→ **Exercise objective**: Look through the listing for the string "dimensions" and copy out every line that holds it.

*** Opening Data section ***

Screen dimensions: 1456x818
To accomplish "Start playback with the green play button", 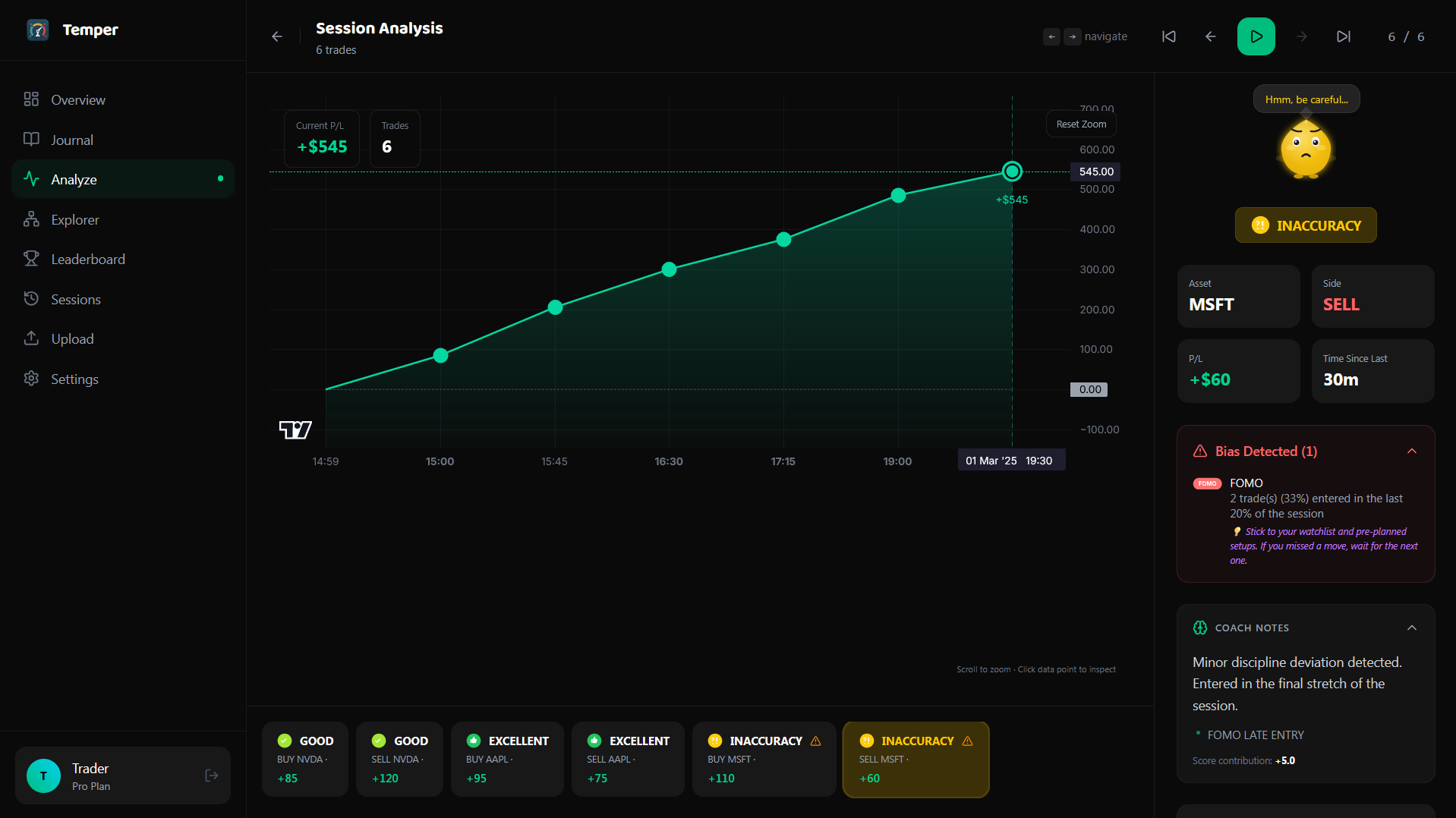I will pos(1256,36).
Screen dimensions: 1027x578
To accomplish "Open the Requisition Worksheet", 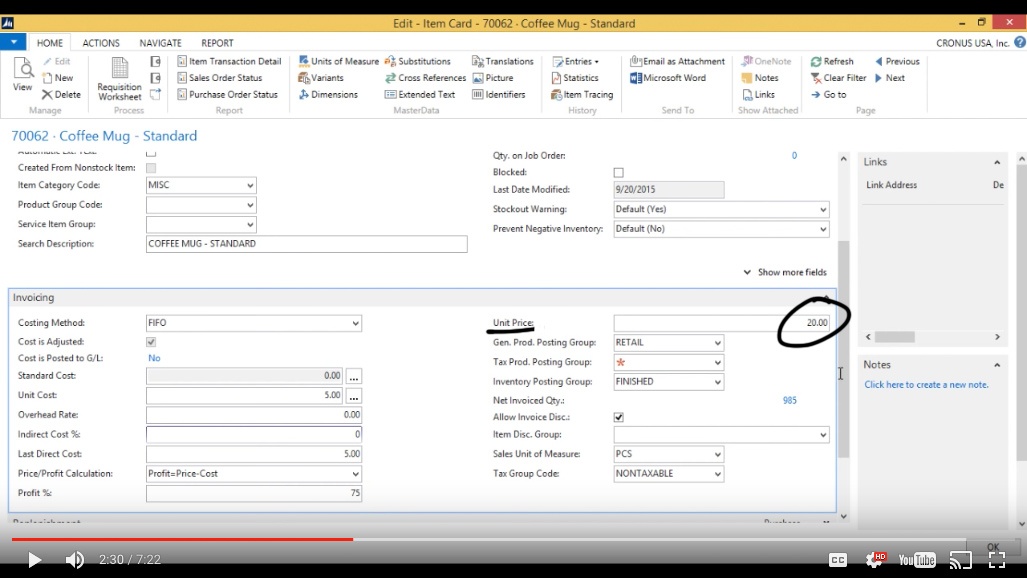I will pos(121,80).
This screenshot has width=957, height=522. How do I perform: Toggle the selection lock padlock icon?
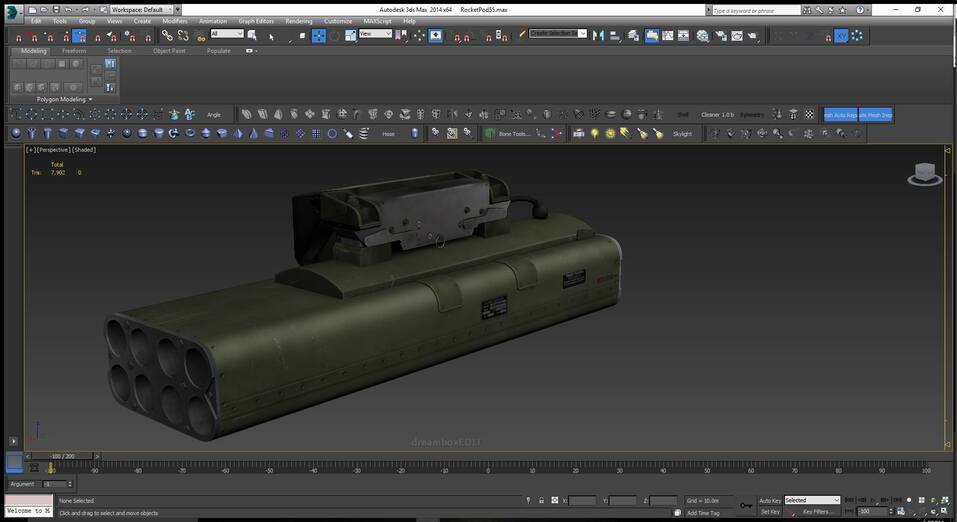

*** Closing Data section ***

→ **Answer box**:
Screen dimensions: 1456x818
Screen dimensions: 1027x578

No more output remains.